Golden Silence — frequently asked
- Is this tour available in reverse — Marrakech → Merzouga → Fes?
- Yes. The route is identical reversed; we run it both ways with the same pricing. The longer blog post [Marrakech to Merzouga: The Honest Desert-Tour Playbook](/blog/marrakech-to-merzouga-desert-tour) covers the reverse direction in detail.
- Can we do this in 2 days instead of 3?
- We do not recommend it. Fes to Merzouga is 600 km of mountain road; squeezing a sunset camel trek onto day 1 means you arrive exhausted and miss the Ziz Valley and the Middle Atlas. The 3-day pace is already aggressive.

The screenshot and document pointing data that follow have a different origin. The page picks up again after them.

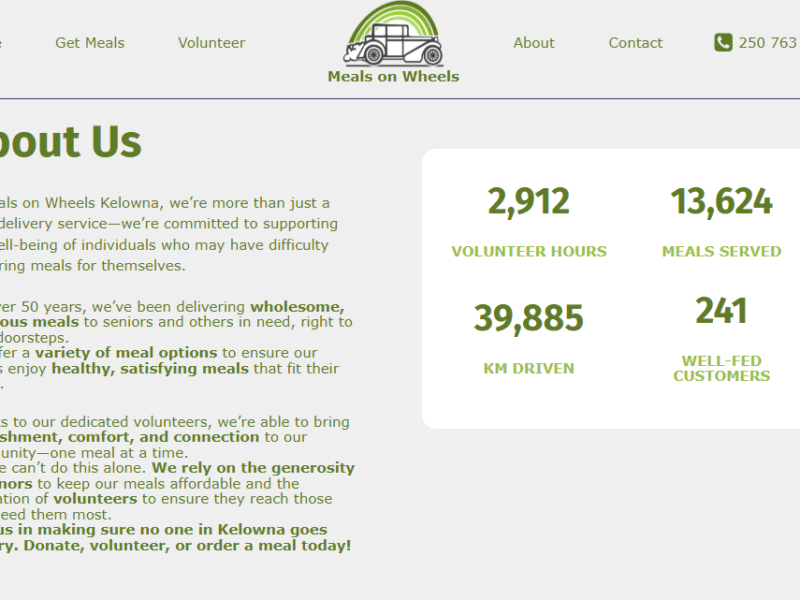Screen dimensions: 800x600
Task: Open the About navigation link
Action: (x=533, y=42)
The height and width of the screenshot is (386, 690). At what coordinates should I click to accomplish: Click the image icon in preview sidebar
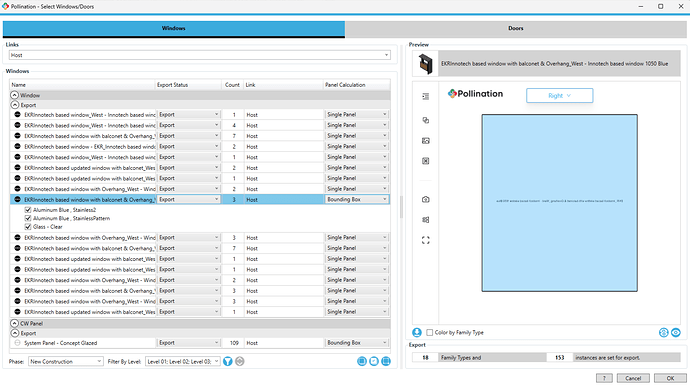click(x=426, y=141)
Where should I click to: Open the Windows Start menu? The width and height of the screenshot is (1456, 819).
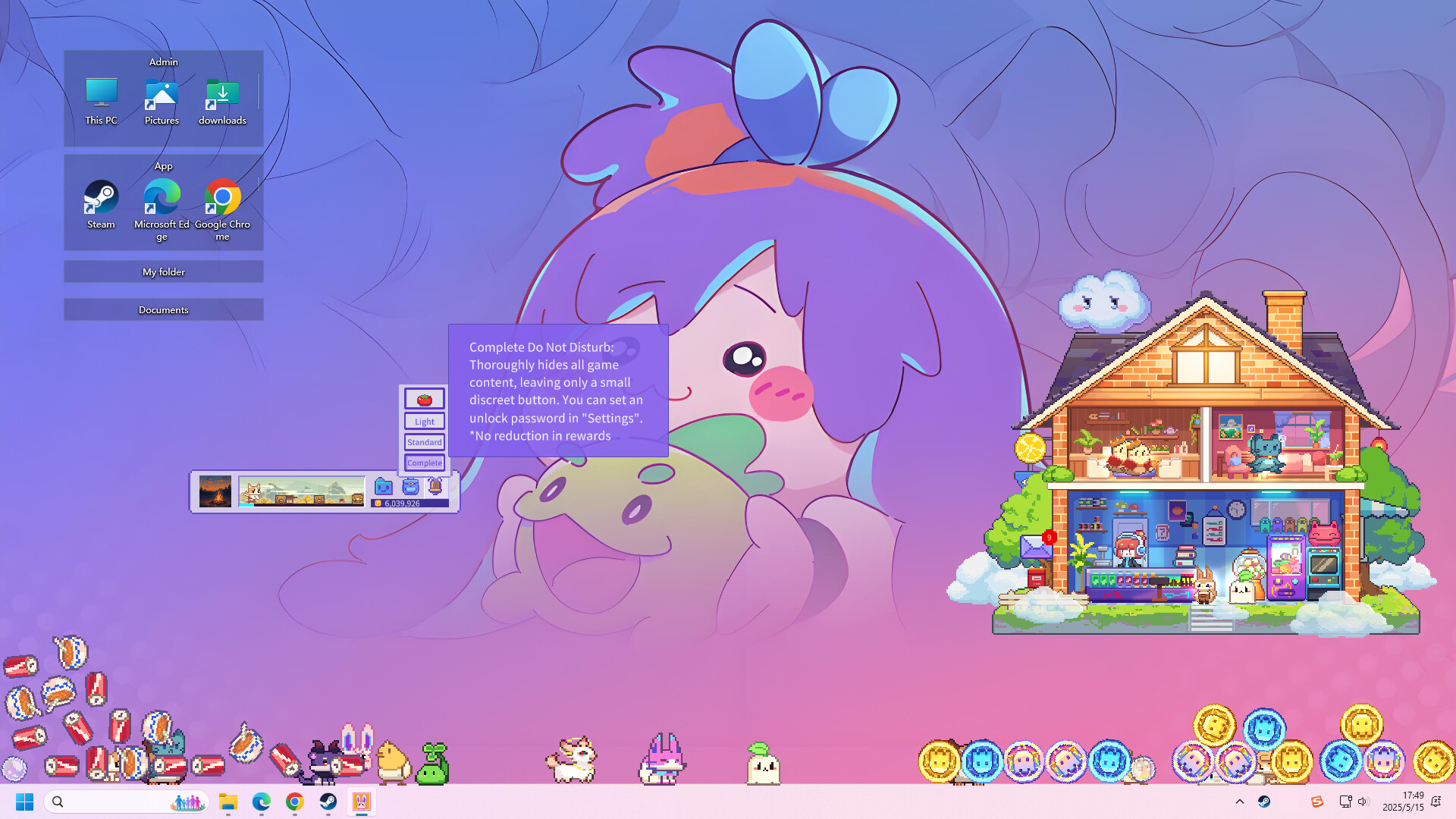coord(24,802)
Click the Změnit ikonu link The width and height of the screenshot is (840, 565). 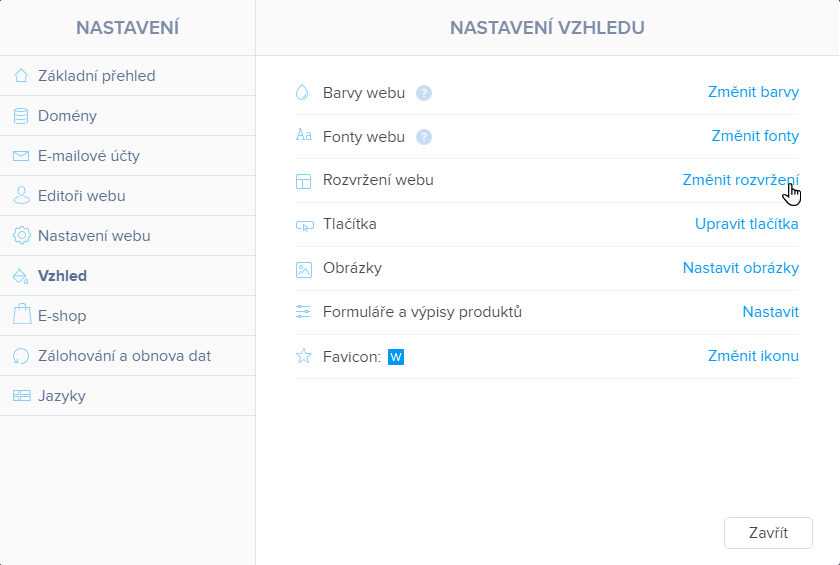click(x=753, y=356)
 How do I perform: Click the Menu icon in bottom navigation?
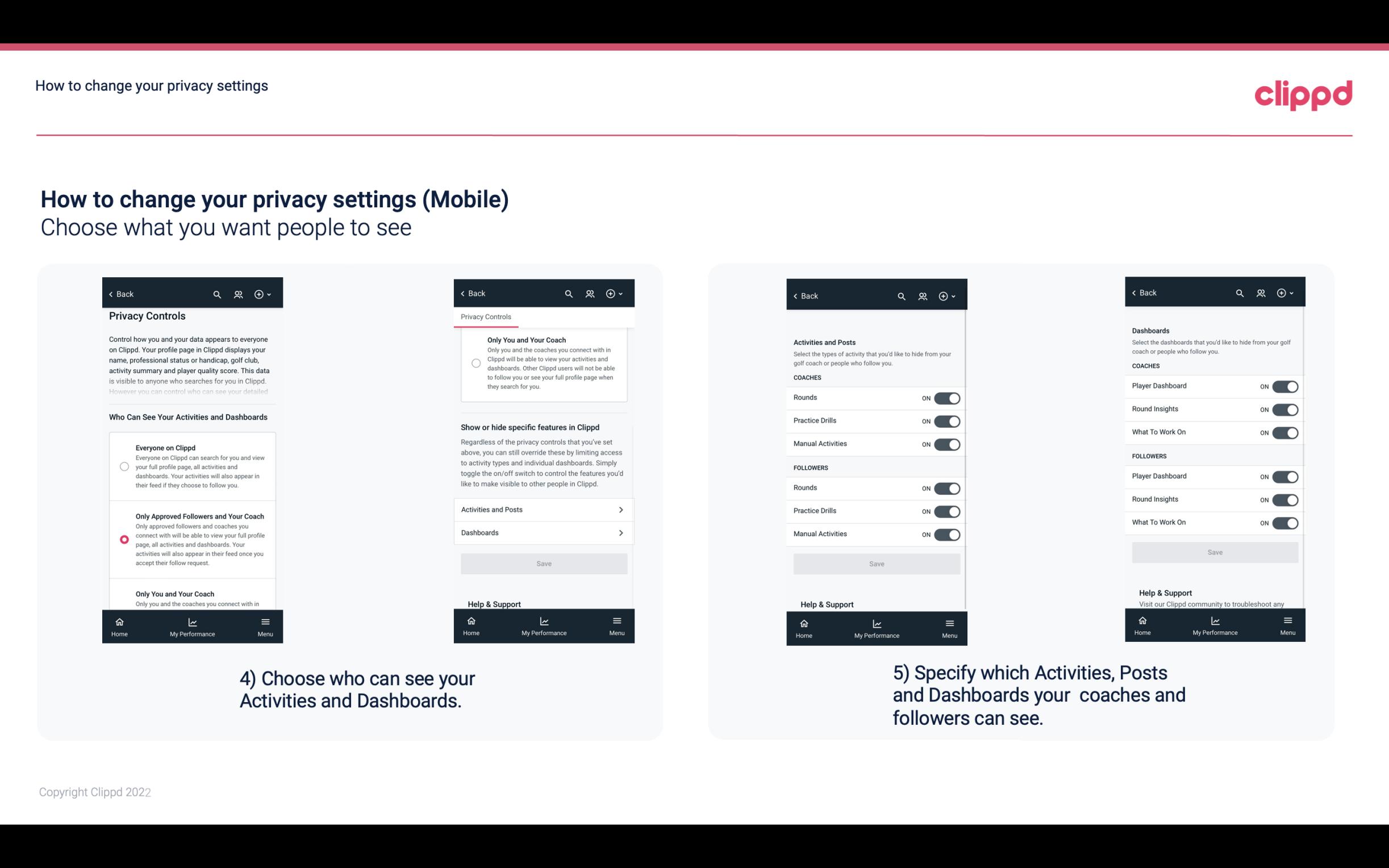265,621
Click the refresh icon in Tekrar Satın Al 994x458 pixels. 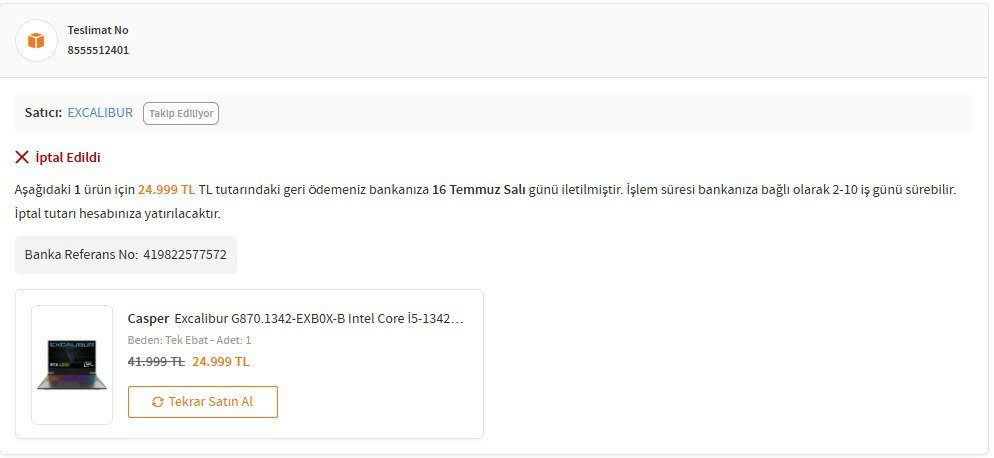pos(158,402)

- What's the difference between the mid-range and luxury Sahara camps?
- Mid-range: canvas tents with proper beds, en-suite bucket showers, carpets on sand floors, communal dining around a low table. Luxury: full bathrooms with plumbing, electricity, king beds, private breakfast. Both serve the same tagine dinner; the dunes around them are the same dunes. Luxury adds about $150 per person to the per-day total.
- Is December too cold for the Sahara overnight?
- Daytime Erg Chebbi is 18–22 °C in December — pleasant. Night-time drops to 0–5 °C in the camp. Pack real winter layers, sleep socks, and a beanie. Luxury camps have heaters; mid-range camps don't. The dunes in December are quieter and the light is gentler — many photographers prefer it.
- Can my children come on this tour?
- Yes. The camel trek has minimum-age 6 (younger kids can walk alongside or ride the support 4×4 the same route). Family-sized tents available at the mid-range and luxury camps. The two long driving days can be hard on small children — we can break Day 1 with an extra overnight at Midelt if needed.
- Is the camel trek touristy?
- It's a guided 1-hour ride into the dunes — there's nothing rugged or expedition-like about it. The camp staff are usually genuine Sahrawi or Berber Moroccans from the surrounding villages. The dunes themselves are real, the silence is real, the sunrise is real. Choose a camp on its quality, not on the word 'authentic' in its description.
- Can we add a Marrakech or Fes riad night?
- Yes — happy to book a mid-range or boutique riad in either city at booking-cost (no markup). Riads in Marrakech medina run $80–250 per night depending on the season and class; Fes is typically $70–200.
- What if Tizi n'Tichka closes due to snow on Day 3?
- The Royal Gendarmerie closes the pass 3–4 times each winter (Nov–Mar). If the forecast suggests a closure on our planned travel day, we re-route via Boumalne Dadès → Skoura → Ouarzazate → the alternative south-of-Tichka road into Marrakech. Adds 1.5 hours but stays open. We monitor the gendarmerie portal the night before.